* _Exercise description_
Turn all the records below into a numbered list, one item per line, and drop the blank lines.

(Part of a data file)
──────────

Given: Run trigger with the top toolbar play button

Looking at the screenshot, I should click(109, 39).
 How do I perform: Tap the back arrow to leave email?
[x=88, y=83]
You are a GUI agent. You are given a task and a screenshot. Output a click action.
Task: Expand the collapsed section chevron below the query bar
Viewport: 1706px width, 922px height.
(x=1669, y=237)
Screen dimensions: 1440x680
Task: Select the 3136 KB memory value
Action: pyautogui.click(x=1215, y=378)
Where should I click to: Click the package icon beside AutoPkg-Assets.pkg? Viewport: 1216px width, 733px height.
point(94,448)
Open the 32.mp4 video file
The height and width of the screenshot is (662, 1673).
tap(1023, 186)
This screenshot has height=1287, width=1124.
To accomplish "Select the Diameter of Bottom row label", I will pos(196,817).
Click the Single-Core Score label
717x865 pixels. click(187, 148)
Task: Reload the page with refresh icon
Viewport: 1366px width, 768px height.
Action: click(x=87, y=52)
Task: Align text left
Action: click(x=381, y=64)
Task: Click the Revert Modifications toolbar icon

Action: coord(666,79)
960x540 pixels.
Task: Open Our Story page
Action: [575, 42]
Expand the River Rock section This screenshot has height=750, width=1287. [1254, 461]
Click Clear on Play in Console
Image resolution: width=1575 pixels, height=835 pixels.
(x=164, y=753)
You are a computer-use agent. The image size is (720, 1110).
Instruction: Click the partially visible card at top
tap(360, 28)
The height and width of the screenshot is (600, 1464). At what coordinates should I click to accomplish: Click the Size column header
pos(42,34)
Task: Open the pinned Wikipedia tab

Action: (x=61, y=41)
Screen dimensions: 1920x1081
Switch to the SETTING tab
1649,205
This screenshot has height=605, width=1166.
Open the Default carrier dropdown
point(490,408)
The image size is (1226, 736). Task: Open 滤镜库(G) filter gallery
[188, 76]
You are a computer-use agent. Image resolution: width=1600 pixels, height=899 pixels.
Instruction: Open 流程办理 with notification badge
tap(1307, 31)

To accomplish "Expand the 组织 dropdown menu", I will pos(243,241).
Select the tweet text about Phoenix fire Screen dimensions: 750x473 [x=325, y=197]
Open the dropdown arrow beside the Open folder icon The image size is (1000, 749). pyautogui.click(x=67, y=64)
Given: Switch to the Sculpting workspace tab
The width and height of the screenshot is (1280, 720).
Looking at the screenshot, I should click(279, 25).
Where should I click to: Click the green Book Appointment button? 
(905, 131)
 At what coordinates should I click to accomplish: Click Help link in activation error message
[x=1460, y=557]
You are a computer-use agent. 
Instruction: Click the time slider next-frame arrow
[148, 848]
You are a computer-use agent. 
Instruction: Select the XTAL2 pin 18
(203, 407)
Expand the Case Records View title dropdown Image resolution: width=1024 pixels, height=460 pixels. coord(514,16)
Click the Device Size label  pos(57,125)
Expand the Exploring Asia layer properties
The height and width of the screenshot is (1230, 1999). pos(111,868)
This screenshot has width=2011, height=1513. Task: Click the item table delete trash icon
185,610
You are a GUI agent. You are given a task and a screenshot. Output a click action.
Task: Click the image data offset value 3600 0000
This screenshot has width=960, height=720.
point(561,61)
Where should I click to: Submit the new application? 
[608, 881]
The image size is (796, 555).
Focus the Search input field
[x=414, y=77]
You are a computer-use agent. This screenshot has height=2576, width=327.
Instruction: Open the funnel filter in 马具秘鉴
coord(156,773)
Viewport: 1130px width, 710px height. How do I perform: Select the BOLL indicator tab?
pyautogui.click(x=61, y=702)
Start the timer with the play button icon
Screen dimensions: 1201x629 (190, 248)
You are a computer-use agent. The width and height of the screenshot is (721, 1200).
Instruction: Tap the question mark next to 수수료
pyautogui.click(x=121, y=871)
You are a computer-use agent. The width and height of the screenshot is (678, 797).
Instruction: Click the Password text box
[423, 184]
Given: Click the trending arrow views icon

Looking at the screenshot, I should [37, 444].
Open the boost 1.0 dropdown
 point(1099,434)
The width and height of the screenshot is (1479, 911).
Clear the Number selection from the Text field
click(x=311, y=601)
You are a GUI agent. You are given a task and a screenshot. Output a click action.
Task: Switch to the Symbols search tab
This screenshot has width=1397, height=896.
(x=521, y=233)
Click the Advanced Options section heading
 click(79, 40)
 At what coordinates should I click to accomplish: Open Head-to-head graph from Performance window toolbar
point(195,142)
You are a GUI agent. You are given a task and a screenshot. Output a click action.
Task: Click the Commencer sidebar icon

──────────

* _Exercise response_
1. Given: Run trigger with the top toolbar play button
2. Looking at the screenshot, I should click(109, 39).
3.  How do I perform: Tap the back arrow to leave email?
4. [x=88, y=83]
5. You are a GUI agent. You are given a task and a screenshot. Output a click action.
6. Task: Expand the collapsed section chevron below the query bar
7. Viewport: 1706px width, 922px height.
8. (x=1669, y=237)
9. Screen dimensions: 1440x680
10. Task: Select the 3136 KB memory value
11. Action: pyautogui.click(x=1215, y=378)
12. Where should I click to: Click the package icon beside AutoPkg-Assets.pkg? Viewport: 1216px width, 733px height.
13. point(94,448)
14. Open the 32.mp4 video file
15. The height and width of the screenshot is (662, 1673).
16. tap(1023, 186)
17. This screenshot has height=1287, width=1124.
18. To accomplish "Select the Diameter of Bottom row label", I will pos(196,817).
19. Click the Single-Core Score label
20. 717x865 pixels. click(187, 148)
21. Task: Reload the page with refresh icon
22. Viewport: 1366px width, 768px height.
23. Action: click(x=87, y=52)
24. Task: Align text left
25. Action: click(x=381, y=64)
26. Task: Click the Revert Modifications toolbar icon
27. Action: coord(666,79)
28. 960x540 pixels.
29. Task: Open Our Story page
30. Action: [575, 42]
31. Expand the River Rock section This screenshot has height=750, width=1287. [1254, 461]
32. Click Clear on Play in Console
33. Image resolution: width=1575 pixels, height=835 pixels.
34. (x=164, y=753)
35. You are a computer-use agent. The image size is (720, 1110).
36. Instruction: Click the partially visible card at top
37. tap(360, 28)
38. The height and width of the screenshot is (600, 1464). At what coordinates should I click to accomplish: Click the Size column header
39. pos(42,34)
40. Task: Open the pinned Wikipedia tab
41. Action: (x=61, y=41)
42. Screen dimensions: 1920x1081
43. Switch to the SETTING tab
44. 1649,205
45. This screenshot has height=605, width=1166.
46. Open the Default carrier dropdown
47. point(490,408)
48. The image size is (1226, 736). Task: Open 滤镜库(G) filter gallery
49. [188, 76]
50. You are a computer-use agent. Image resolution: width=1600 pixels, height=899 pixels.
51. Instruction: Open 流程办理 with notification badge
52. tap(1307, 31)
53. To accomplish "Expand the 组织 dropdown menu", I will pos(243,241).
54. Select the tweet text about Phoenix fire Screen dimensions: 750x473 [x=325, y=197]
55. Open the dropdown arrow beside the Open folder icon The image size is (1000, 749). pyautogui.click(x=67, y=64)
56. Given: Switch to the Sculpting workspace tab
57. The width and height of the screenshot is (1280, 720).
58. Looking at the screenshot, I should click(279, 25).
59. Where should I click to: Click the green Book Appointment button? 
60. (905, 131)
61.  At what coordinates should I click to accomplish: Click Help link in activation error message
62. [x=1460, y=557]
63. You are a computer-use agent. 
64. Instruction: Click the time slider next-frame arrow
65. [148, 848]
66. You are a computer-use agent. 
67. Instruction: Select the XTAL2 pin 18
68. (203, 407)
69. Expand the Case Records View title dropdown Image resolution: width=1024 pixels, height=460 pixels. coord(514,16)
70. Click the Device Size label  pos(57,125)
71. Expand the Exploring Asia layer properties
72. The height and width of the screenshot is (1230, 1999). pos(111,868)
73. This screenshot has width=2011, height=1513. Task: Click the item table delete trash icon
74. 185,610
75. You are a GUI agent. You are given a task and a screenshot. Output a click action.
76. Task: Click the image data offset value 3600 0000
77. This screenshot has width=960, height=720.
78. point(561,61)
79. Where should I click to: Submit the new application? 
80. [608, 881]
81. The image size is (796, 555).
82. Focus the Search input field
83. [x=414, y=77]
84. You are a computer-use agent. This screenshot has height=2576, width=327.
85. Instruction: Open the funnel filter in 马具秘鉴
86. coord(156,773)
87. Viewport: 1130px width, 710px height. How do I perform: Select the BOLL indicator tab?
88. pyautogui.click(x=61, y=702)
89. Start the timer with the play button icon
90. Screen dimensions: 1201x629 (190, 248)
91. You are a computer-use agent. The width and height of the screenshot is (721, 1200).
92. Instruction: Tap the question mark next to 수수료
93. pyautogui.click(x=121, y=871)
94. You are a computer-use agent. The width and height of the screenshot is (678, 797).
95. Instruction: Click the Password text box
96. [423, 184]
97. Given: Click the trending arrow views icon
98. Looking at the screenshot, I should [37, 444].
99. Open the boost 1.0 dropdown
100.  point(1099,434)
101. The width and height of the screenshot is (1479, 911).
102. Clear the Number selection from the Text field
103. click(x=311, y=601)
104. You are a GUI agent. You are given a task and a screenshot. Output a click action.
105. Task: Switch to the Symbols search tab
106. This screenshot has width=1397, height=896.
107. (x=521, y=233)
108. Click the Advanced Options section heading
109.  click(79, 40)
110.  At what coordinates should I click to accomplish: Open Head-to-head graph from Performance window toolbar
111. point(195,142)
112. You are a GUI agent. You are given a task and a screenshot. Output a click action.
113. Task: Click the Commencer sidebar icon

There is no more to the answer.